La politique bismarckienne du dépassement des querelles partisanes par le patriotisme commence dès lors à porter ses fruits. Il faut toutefois noter que Bismarck profite très largement du régime prussien, resté très autoritaire. Le système permet en effet au ministre de gouverner d’une main de fer, sans se soucier d’avoir en permanence une majorité au Parlement, et le protège donc de toute instabilité. Dans le même temps, Bismarck refuse de supprimer les prérogatives (limitées) de ce dernier, et cherche sincèrement à s’en rapprocher, en jouant sur la corde nationale. Dès cette époque, bien qu’il s’occupe surtout des libéraux, il s’intéresse au socialisme émergent et notamment sa branche patriote incarnée par Ferdinand Lassalle. Pour l’heure, cet intérêt ne débouche pas encore sur une politique.

 

Bismarck, artisan de l’unification allemande

Bismarck
La Proclamation de l’Empire au château de Versailles, dans la galerie des Glaces, le 18 janvier 1871, peinte par Anton von Werner. Bismarck est représenté au centre, en uniforme blanc. | Wikimedia Commons |Bismarck : biographie du chancelier de fer !

 

La bataille de Sadowa, 3 juillet 1866

Bismarck s’occupe essentiellement de politique étrangère. Le conflit est inévitable avec l’Autriche, qui a accepté à contrecoeur l’intervention militaire de 1864 mais ne paraît pas disposé à laisser la Prusse absorber l’ensemble de l’Allemagne du Nord. Le 3 juillet 1866, à la stupeur de l’Europe, l’armée autrichienne est battue par la Prusse à Sadowa. Bismarck, présent ce jour-là, avait prévu de mourir au combat en cas d’échec. À l’inverse, la victoire renforce son poids. Il choisit alors de ménager son ennemi et de ne pas marcher sur Vienne. En contrepartie, l’influence séculaire de l’Autriche en Allemagne prend fin.

 

Bismarck, chancelier de la Confédération de l’Allemagne du Nord

La Prusse s’agrandit du Schleswig-Holstein (en partie occupé en 1864), du Hanovre, du Kurhessen, du Duché de Nassau et de Francfort. Elle forme également la confédération d’Allemagne du Nord – qui n’exclut que les États du Sud (la Bavière, le Bade et le Wurtemberg notamment) – et dont Bismarck est le chancelier. Désormais, celui-ci est persuadé que seule une lutte contre la France permettra de poursuivre sur cette lancée et d’achever l’unification de l’Allemagne.

 

La guerre de 1870 contre la France

Ce conflit a finalement lieu en 1870. L’affaire complexe de la dépêche d’Ems provoque une déclaration de guerre de la France à la Prusse. Dès lors, Bismarck a beau jeu de présenter ce nouveau conflit comme une nouvelle agression française contre une Allemagne pacifique, invoquant le souvenir de Louis XIV ou de Napoléon. En réalité, tout cela est parfaitement prémédité et les armées allemandes remportent la victoire en cinq mois.

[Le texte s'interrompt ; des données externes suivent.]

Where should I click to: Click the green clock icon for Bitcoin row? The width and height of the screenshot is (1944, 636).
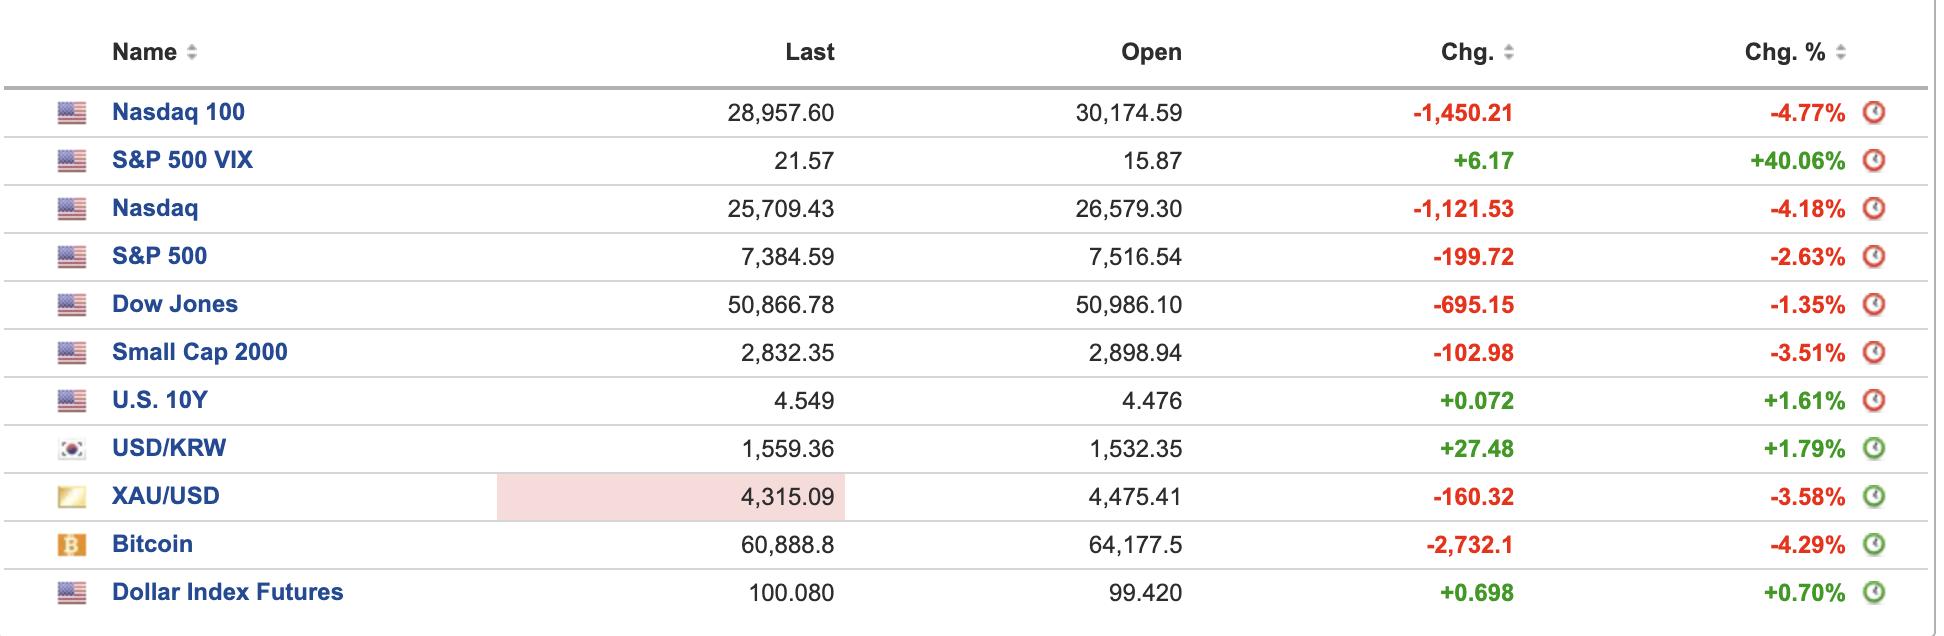point(1874,544)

Celle-ci ne doit rien à Bismarck, dont l’intérêt pour les affaires militaires se limite essentiellement à son goût pour les uniformes. Dans l’État prussien, l’armée constitue un corps à part, directement commandé par le souverain, et menant elle-même ses opérations sans interférence politique. Helmut von Moltke, le chef de l’Etat-major, est ainsi l’une des rares personnalités prussiennes qui peuvent tenir tête à Bismarck sans la moindre crainte. L’armée impose ainsi ses choix dans le domaine stratégique, comme le long siège de Paris, et c’est elle qui réclame l’annexion de la Moselle et notamment de Metz.

 

Bismarck, un fin diplomate

En revanche, cette guerre donne l’occasion au chancelier de faire admirer ses talents diplomatiques. Après avoir isolé la France avant le conflit, il parvient en effet à éviter toute intervention étrangère durant celui-ci, alors que de nombreux États auraient pu s’inquiéter de l’émergence d’une Allemagne unie. Bismarck impose ses conditions à la France, qui sont essentiellement dictées par des motifs pragmatiques et stratégiques : annexion de l’Alsace (il s’agit pour lui d’améliorer la protection de l’Allemagne du Sud et non d’intégrer des populations germanophones), de la Moselle (essentiellement à la demande des militaires) et paiement par la France d’une forte indemnité de guerre par le traité de Francfort du 10 mai 1871. En parallèle, le chancelier négocie avec les Etats d’Allemagne du Sud afin de préparer leur intégration à un nouvel empire allemand.

 

Bismarck fondateur de l’Empire allemand

C’est chose faite en janvier 1871. Le 18 janvier 1871, l’Empire allemand est proclamé dans la galerie des Glaces à Versailles avec Guillaume Ier pour empereur. Le nouvel État est officiellement une fédération de vingt-cinq états monarchiques. En réalité, dominant la très large majorité de l’Allemagne du Nord, la Prusse est prépondérante dans cet ensemble, et l’autonomie laissée aux différents monarques n’entrave guère l’action de l’État. Dès lors, Bismarck – pragmatique mais aussi fondamentalement attaché aux traditions – s’accommode parfaitement de ce système dans lequel lui-même devient chancelier du IIe Reich.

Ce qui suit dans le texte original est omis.